Exactly as written, retype all of the records that come next.

____ Given entries

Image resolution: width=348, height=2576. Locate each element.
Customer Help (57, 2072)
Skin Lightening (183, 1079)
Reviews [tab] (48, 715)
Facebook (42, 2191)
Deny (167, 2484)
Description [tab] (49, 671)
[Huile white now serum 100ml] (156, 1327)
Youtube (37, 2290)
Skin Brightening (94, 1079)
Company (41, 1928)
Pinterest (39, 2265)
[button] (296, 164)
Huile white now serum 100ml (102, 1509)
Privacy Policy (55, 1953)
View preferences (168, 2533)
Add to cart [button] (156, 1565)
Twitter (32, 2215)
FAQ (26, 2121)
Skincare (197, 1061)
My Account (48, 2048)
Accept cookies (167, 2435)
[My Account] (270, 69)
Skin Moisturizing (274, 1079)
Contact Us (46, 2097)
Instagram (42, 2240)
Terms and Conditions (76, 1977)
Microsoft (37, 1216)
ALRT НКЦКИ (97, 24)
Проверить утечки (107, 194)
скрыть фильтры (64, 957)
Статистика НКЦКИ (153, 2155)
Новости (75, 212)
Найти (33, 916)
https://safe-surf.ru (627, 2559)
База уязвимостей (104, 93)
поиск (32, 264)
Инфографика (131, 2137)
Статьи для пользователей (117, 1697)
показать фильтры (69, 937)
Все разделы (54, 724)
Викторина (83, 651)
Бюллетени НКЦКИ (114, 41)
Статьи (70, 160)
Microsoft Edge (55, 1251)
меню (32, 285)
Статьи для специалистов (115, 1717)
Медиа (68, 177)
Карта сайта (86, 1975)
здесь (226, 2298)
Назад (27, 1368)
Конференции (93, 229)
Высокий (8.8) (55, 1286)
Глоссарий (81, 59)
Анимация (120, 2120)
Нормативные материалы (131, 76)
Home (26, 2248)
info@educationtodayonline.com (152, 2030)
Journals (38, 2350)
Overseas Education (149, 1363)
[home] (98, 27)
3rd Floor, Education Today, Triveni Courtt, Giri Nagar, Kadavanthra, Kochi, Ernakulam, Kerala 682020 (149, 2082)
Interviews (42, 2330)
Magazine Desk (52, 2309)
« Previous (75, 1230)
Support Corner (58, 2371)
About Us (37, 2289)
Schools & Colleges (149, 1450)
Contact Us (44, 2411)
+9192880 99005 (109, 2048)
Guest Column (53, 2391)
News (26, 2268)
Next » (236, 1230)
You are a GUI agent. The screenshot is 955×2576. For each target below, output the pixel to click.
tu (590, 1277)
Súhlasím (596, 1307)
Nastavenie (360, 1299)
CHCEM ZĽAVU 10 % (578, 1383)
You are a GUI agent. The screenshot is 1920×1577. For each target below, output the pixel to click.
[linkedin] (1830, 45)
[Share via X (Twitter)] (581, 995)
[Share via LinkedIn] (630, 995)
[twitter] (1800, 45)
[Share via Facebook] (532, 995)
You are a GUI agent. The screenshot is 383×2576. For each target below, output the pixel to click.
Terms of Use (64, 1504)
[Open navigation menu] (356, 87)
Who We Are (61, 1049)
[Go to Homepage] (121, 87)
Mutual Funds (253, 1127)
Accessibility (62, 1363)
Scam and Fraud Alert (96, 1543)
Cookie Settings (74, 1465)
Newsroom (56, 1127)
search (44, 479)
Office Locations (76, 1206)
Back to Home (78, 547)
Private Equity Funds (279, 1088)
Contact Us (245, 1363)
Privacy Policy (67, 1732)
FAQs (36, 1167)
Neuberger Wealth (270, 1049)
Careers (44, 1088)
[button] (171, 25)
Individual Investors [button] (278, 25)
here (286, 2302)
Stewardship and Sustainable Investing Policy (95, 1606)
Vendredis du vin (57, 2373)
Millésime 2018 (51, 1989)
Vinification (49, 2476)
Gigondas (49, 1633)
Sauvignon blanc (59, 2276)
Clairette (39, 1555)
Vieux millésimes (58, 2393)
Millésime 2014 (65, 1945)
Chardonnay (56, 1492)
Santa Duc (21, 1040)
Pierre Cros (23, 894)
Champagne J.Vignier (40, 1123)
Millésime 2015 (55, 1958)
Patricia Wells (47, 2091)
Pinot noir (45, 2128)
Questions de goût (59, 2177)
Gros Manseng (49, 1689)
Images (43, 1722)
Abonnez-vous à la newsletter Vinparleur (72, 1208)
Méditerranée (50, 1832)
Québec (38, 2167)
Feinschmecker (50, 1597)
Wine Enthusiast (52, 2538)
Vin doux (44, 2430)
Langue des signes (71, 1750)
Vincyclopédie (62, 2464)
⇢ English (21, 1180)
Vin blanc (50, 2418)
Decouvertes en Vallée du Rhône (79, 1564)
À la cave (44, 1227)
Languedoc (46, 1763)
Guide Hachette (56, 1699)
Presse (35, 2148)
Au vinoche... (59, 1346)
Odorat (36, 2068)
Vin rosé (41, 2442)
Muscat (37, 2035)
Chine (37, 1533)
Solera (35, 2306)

________

**Solution**
Image resolution: width=348, height=2576. Locate each element.
Customer Help (57, 2072)
Skin Lightening (183, 1079)
Reviews [tab] (48, 715)
Facebook (42, 2191)
Deny (167, 2484)
Description [tab] (49, 671)
[Huile white now serum 100ml] (156, 1327)
Youtube (37, 2290)
Skin Brightening (94, 1079)
Company (41, 1928)
Pinterest (39, 2265)
[button] (296, 164)
Huile white now serum 100ml (102, 1509)
Privacy Policy (55, 1953)
View preferences (168, 2533)
Add to cart [button] (156, 1565)
Twitter (32, 2215)
FAQ (26, 2121)
Skincare (197, 1061)
My Account (48, 2048)
Accept cookies (167, 2435)
[My Account] (270, 69)
Skin Moisturizing (274, 1079)
Contact Us (46, 2097)
Instagram (42, 2240)
Terms and Conditions (76, 1977)
Microsoft (37, 1216)
ALRT НКЦКИ (97, 24)
Проверить утечки (107, 194)
скрыть фильтры (64, 957)
Статистика НКЦКИ (153, 2155)
Новости (75, 212)
Найти (33, 916)
https://safe-surf.ru (627, 2559)
База уязвимостей (104, 93)
поиск (32, 264)
Инфографика (131, 2137)
Статьи для пользователей (117, 1697)
показать фильтры (69, 937)
Все разделы (54, 724)
Викторина (83, 651)
Бюллетени НКЦКИ (114, 41)
Статьи (70, 160)
Microsoft Edge (55, 1251)
меню (32, 285)
Статьи для специалистов (115, 1717)
Медиа (68, 177)
Карта сайта (86, 1975)
здесь (226, 2298)
Назад (27, 1368)
Конференции (93, 229)
Высокий (8.8) (55, 1286)
Глоссарий (81, 59)
Анимация (120, 2120)
Нормативные материалы (131, 76)
Home (26, 2248)
info@educationtodayonline.com (152, 2030)
Journals (38, 2350)
Overseas Education (149, 1363)
[home] (98, 27)
3rd Floor, Education Today, Triveni Courtt, Giri Nagar, Kadavanthra, Kochi, Ernakulam, Kerala 682020 (149, 2082)
Interviews (42, 2330)
Magazine Desk (52, 2309)
« Previous (75, 1230)
Support Corner (58, 2371)
About Us (37, 2289)
Schools & Colleges (149, 1450)
Contact Us (44, 2411)
+9192880 99005 (109, 2048)
Guest Column (53, 2391)
News (26, 2268)
Next » (236, 1230)
You are a GUI agent. The screenshot is 955×2576. For each target below, output the pixel to click.
tu (590, 1277)
Súhlasím (596, 1307)
Nastavenie (360, 1299)
CHCEM ZĽAVU 10 % (578, 1383)
You are a GUI agent. The screenshot is 1920×1577. For each target below, output the pixel to click.
[linkedin] (1830, 45)
[Share via X (Twitter)] (581, 995)
[Share via LinkedIn] (630, 995)
[twitter] (1800, 45)
[Share via Facebook] (532, 995)
You are a GUI agent. The screenshot is 383×2576. For each target below, output the pixel to click.
Terms of Use (64, 1504)
[Open navigation menu] (356, 87)
Who We Are (61, 1049)
[Go to Homepage] (121, 87)
Mutual Funds (253, 1127)
Accessibility (62, 1363)
Scam and Fraud Alert (96, 1543)
Cookie Settings (74, 1465)
Newsroom (56, 1127)
search (44, 479)
Office Locations (76, 1206)
Back to Home (78, 547)
Private Equity Funds (279, 1088)
Contact Us (245, 1363)
Privacy Policy (67, 1732)
FAQs (36, 1167)
Neuberger Wealth (270, 1049)
Careers (44, 1088)
[button] (171, 25)
Individual Investors [button] (278, 25)
here (286, 2302)
Stewardship and Sustainable Investing Policy (95, 1606)
Vendredis du vin (57, 2373)
Millésime 2018 (51, 1989)
Vinification (49, 2476)
Gigondas (49, 1633)
Sauvignon blanc (59, 2276)
Clairette (39, 1555)
Vieux millésimes (58, 2393)
Millésime 2014 (65, 1945)
Chardonnay (56, 1492)
Santa Duc (21, 1040)
Pierre Cros (23, 894)
Champagne J.Vignier (40, 1123)
Millésime 2015 (55, 1958)
Patricia Wells (47, 2091)
Pinot noir (45, 2128)
Questions de goût (59, 2177)
Gros Manseng (49, 1689)
Images (43, 1722)
Abonnez-vous à la newsletter Vinparleur (72, 1208)
Méditerranée (50, 1832)
Québec (38, 2167)
Feinschmecker (50, 1597)
Wine Enthusiast (52, 2538)
Vin doux (44, 2430)
Langue des signes (71, 1750)
Vincyclopédie (62, 2464)
⇢ English (21, 1180)
Vin blanc (50, 2418)
Decouvertes en Vallée du Rhône (79, 1564)
À la cave (44, 1227)
Languedoc (46, 1763)
Guide Hachette (56, 1699)
Presse (35, 2148)
Au vinoche... (59, 1346)
Odorat (36, 2068)
Vin rosé (41, 2442)
Muscat (37, 2035)
Chine (37, 1533)
Solera (35, 2306)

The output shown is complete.